**TRY IT:** Restate every record exactly, with nothing skipped.

[Saved entries]
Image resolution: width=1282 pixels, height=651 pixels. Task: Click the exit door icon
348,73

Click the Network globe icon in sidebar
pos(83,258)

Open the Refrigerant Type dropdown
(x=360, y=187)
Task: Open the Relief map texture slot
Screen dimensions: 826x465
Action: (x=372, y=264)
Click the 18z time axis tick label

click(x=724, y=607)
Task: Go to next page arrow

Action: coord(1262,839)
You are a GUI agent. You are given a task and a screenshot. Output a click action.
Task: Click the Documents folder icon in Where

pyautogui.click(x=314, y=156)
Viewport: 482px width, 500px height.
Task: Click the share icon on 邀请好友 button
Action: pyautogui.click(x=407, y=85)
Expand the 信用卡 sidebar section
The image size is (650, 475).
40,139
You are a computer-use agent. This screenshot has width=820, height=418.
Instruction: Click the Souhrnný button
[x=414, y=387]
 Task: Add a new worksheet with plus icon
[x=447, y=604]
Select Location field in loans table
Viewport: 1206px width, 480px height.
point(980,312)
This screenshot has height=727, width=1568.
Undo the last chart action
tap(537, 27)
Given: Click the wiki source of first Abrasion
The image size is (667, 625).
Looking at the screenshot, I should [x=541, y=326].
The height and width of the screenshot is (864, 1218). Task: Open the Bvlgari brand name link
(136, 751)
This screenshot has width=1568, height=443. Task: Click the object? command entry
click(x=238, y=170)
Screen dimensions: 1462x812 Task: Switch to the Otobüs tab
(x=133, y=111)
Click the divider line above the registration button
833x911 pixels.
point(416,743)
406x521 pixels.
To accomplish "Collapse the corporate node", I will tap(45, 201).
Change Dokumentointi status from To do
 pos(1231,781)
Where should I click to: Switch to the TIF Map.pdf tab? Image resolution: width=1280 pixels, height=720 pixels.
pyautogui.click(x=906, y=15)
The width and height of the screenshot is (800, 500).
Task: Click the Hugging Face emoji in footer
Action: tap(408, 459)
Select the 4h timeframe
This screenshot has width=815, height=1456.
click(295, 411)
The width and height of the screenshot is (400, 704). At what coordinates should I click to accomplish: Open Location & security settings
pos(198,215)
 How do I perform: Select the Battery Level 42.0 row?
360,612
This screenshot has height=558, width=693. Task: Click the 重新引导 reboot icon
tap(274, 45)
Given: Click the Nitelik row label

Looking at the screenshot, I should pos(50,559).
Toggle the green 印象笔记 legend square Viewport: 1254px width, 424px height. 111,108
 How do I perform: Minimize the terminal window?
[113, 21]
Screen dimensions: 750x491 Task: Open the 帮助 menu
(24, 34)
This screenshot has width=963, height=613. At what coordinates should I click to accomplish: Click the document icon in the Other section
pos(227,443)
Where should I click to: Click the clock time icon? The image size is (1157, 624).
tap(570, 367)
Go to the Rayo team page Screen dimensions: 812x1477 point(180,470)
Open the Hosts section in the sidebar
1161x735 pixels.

**SOLUTION:**
Image resolution: width=1282 pixels, height=651 pixels. Task: Click the exit door icon
348,73

Click the Network globe icon in sidebar
pos(83,258)

Open the Refrigerant Type dropdown
(x=360, y=187)
Task: Open the Relief map texture slot
Screen dimensions: 826x465
Action: (x=372, y=264)
Click the 18z time axis tick label

click(x=724, y=607)
Task: Go to next page arrow

Action: coord(1262,839)
You are a GUI agent. You are given a task and a screenshot. Output a click action.
Task: Click the Documents folder icon in Where

pyautogui.click(x=314, y=156)
Viewport: 482px width, 500px height.
Task: Click the share icon on 邀请好友 button
Action: pyautogui.click(x=407, y=85)
Expand the 信用卡 sidebar section
The image size is (650, 475).
40,139
You are a computer-use agent. This screenshot has width=820, height=418.
Instruction: Click the Souhrnný button
[x=414, y=387]
 Task: Add a new worksheet with plus icon
[x=447, y=604]
Select Location field in loans table
Viewport: 1206px width, 480px height.
point(980,312)
This screenshot has height=727, width=1568.
Undo the last chart action
tap(537, 27)
Given: Click the wiki source of first Abrasion
The image size is (667, 625).
Looking at the screenshot, I should [x=541, y=326].
The height and width of the screenshot is (864, 1218). Task: Open the Bvlgari brand name link
(136, 751)
This screenshot has width=1568, height=443. Task: Click the object? command entry
click(x=238, y=170)
Screen dimensions: 1462x812 Task: Switch to the Otobüs tab
(x=133, y=111)
Click the divider line above the registration button
833x911 pixels.
point(416,743)
406x521 pixels.
To accomplish "Collapse the corporate node", I will tap(45, 201).
Change Dokumentointi status from To do
 pos(1231,781)
Where should I click to: Switch to the TIF Map.pdf tab? Image resolution: width=1280 pixels, height=720 pixels.
pyautogui.click(x=906, y=15)
The width and height of the screenshot is (800, 500).
Task: Click the Hugging Face emoji in footer
Action: tap(408, 459)
Select the 4h timeframe
This screenshot has width=815, height=1456.
click(295, 411)
The width and height of the screenshot is (400, 704). At what coordinates should I click to accomplish: Open Location & security settings
pos(198,215)
 How do I perform: Select the Battery Level 42.0 row?
360,612
This screenshot has height=558, width=693. Task: Click the 重新引导 reboot icon
tap(274, 45)
Given: Click the Nitelik row label

Looking at the screenshot, I should pos(50,559).
Toggle the green 印象笔记 legend square Viewport: 1254px width, 424px height. 111,108
 How do I perform: Minimize the terminal window?
[113, 21]
Screen dimensions: 750x491 Task: Open the 帮助 menu
(24, 34)
This screenshot has width=963, height=613. At what coordinates should I click to accomplish: Click the document icon in the Other section
pos(227,443)
Where should I click to: Click the clock time icon? The image size is (1157, 624).
tap(570, 367)
Go to the Rayo team page Screen dimensions: 812x1477 point(180,470)
Open the Hosts section in the sidebar
1161x735 pixels.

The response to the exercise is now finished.